» **Excerpt to read**:
+--

August 31, 2011

KEEPING CURRENT: Securities: SEC Fines Three Brokerage Executives for Regulation S-P Violations

Marc J. Lederer

For the very first time, the Securities and Exchange Commission (SEC) has assessed financial penalties against individuals charged solely with violating Regulation S-P. As part of an agreement to settle the SEC charges against them for failing to protect confidential information about their customers, a former president and sales manager of a now defunct broker-dealer have been each ordered to pay penalties of $20,000, and the former Chief Compliance Officer (CCO) of the firm paying $15,000.

Background

GunnAllen Financial Inc. (GAF) was registered as a broker-dealer with the SEC from March 1986 to April 2010. As its business was winding down in 2010, GAF's Sales Manager, David C. Levine, planned to form with another GAF representative a new business partnership and intended to transfer GAF's customer accounts as an incentive for another broker-dealer to employ them. To that end, GAF's president, Frederick O. Kraus, authorized the transfer of 16,000 accounts containing nonpublic personal information (NPI) of its customers to any broker-dealer that Levine and his partner chose to associate with after they left GAF. On May 14, 2010, Levine sent those GAF customers a letter notifying them that their accounts would be transferred to another broker-dealer in which Levine was newly associated (the Receiving BD) unless those customers decided to opt-out within 15 days. Before verifying whether any customers had chosen to opt-out, Levine provided the NPI contained in the GAF accounts to the Receiving BD.

+--

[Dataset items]
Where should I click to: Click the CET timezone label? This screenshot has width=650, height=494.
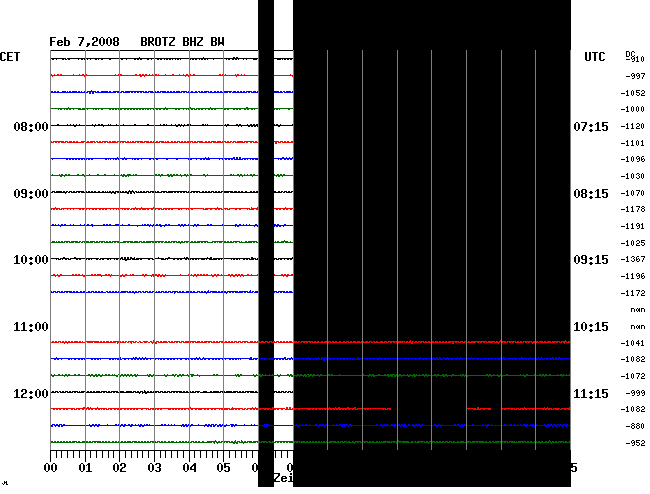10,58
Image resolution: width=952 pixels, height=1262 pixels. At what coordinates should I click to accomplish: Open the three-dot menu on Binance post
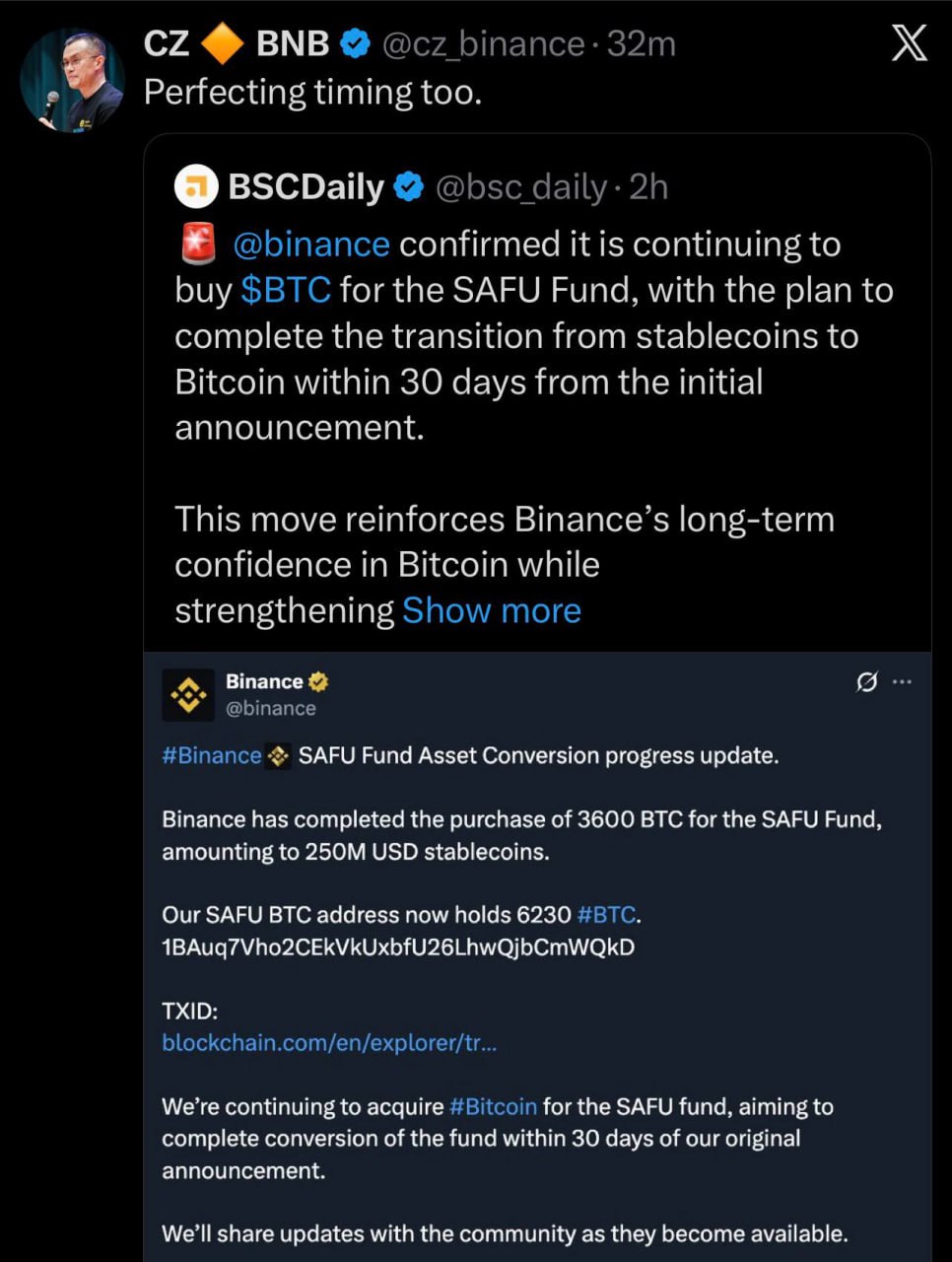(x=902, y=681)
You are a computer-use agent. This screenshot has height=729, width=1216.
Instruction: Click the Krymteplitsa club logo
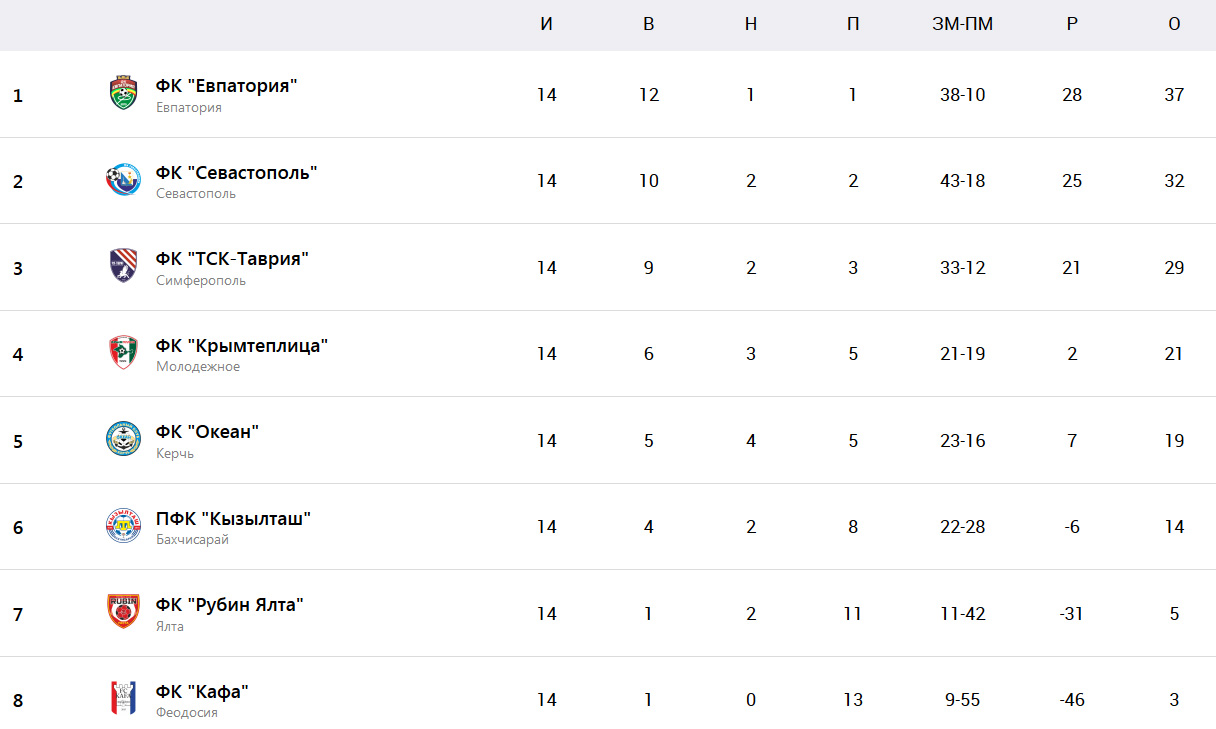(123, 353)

+--

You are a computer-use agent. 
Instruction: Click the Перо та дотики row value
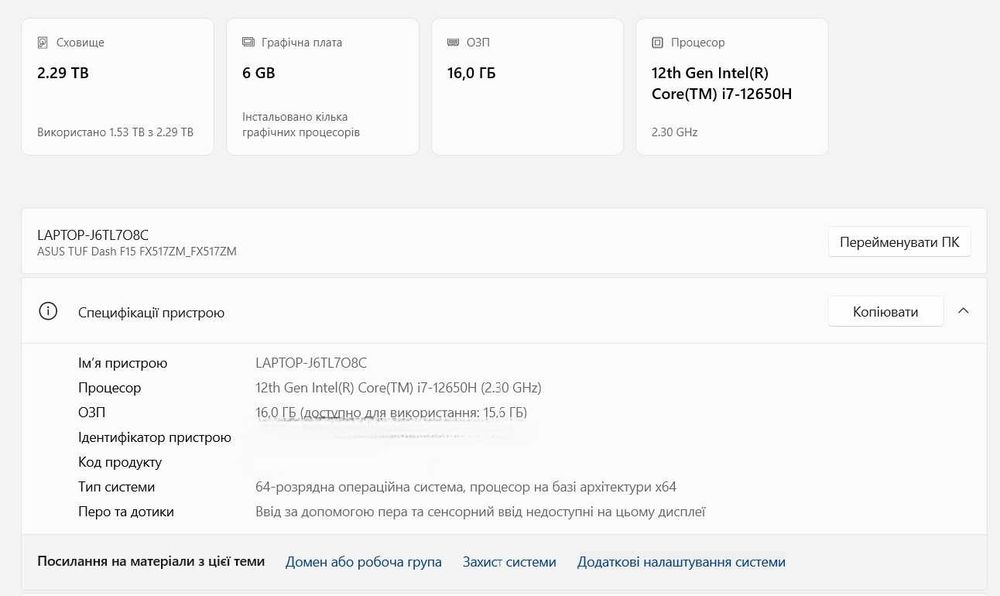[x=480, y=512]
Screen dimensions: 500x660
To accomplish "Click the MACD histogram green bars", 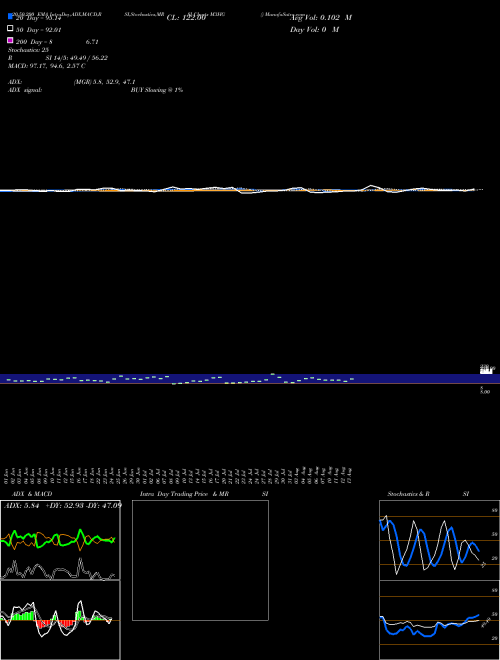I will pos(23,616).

+--

» **Tasks and exercises**:
**1)** Render this sentence from the article on the SEC fines in Spanish: "GunnAllen Financial Inc. (GAF) was registered as a broker-dealer with the SEC from March 1986 to April 2010."
**2)** Pick up the article on the SEC fines after its final sentence and carry it on.
The data above bear no relation to the article on the SEC fines.

» **Task-by-task results**:
**1)** GunnAllen Financial Inc. (GAF) estuvo registrada como intermediaria de valores ante la SEC desde marzo de 1986 hasta abril de 2010.

**2)**
GAF's Violations of Regulation S-P

Rule 7(a) and Rule 10(a) of Regulation S-P essentially prohibit SEC registered broker-dealers from disclosing the NPI of their customers without first providing them with a clear and conspicuous notice of the broker-dealer's privacy practices and an explanation of the customer's opt-out rights, as well as provide the customers with a reasonable opportunity to opt-out of any disclosure. The SEC alleged that GAF violated Rule 7(a) and Rule 10(a) by failing to provide its customers with notice of their opt-out rights, and by not notifying them that their account information was transferred until after the disclosure of NPI to the Receiving BD had already occurred. Moreover, the SEC claimed that GAF did not provide a sufficient time for its customers to opt-out and that it was unreasonable to only provide for opt-out objections through a letter that the customers had to write to GAF.

In addition, Rule 30(a) of Regulation S-P (otherwise known as the "Safeguards Rule"), requires broker-dealers to maintain reasonably designed policies and procedures to protect the NPI of their customers from security threats and unauthorized access. The SEC alleged that GAF violated the Safeguards Rule by not putting in place policies and procedures to address the transfer and protection of its customers' NPI, despite the reasonably foreseeable risk that its departing registered representatives would disclose customer NPI to successor brokerage firms during GAF's winding-down period.

Violations by the Individual Executives

As a result of Levine's actions in transferring GAF customer accounts and NPI to the Receiving BD and sending untimely and inadequate notices to those customers, the SEC alleged that Levine willfully aided and abetted and caused GAF's violations of Rules 7(a), 10(a), and 30(a) of Regulation S-P. Pursuant to the settlement with the SEC, he was ordered to pay a monetary penalty in the amount of $20,000, was censured, and was required to cease and desist from committing or causing any violations or future violations of the provisions charged.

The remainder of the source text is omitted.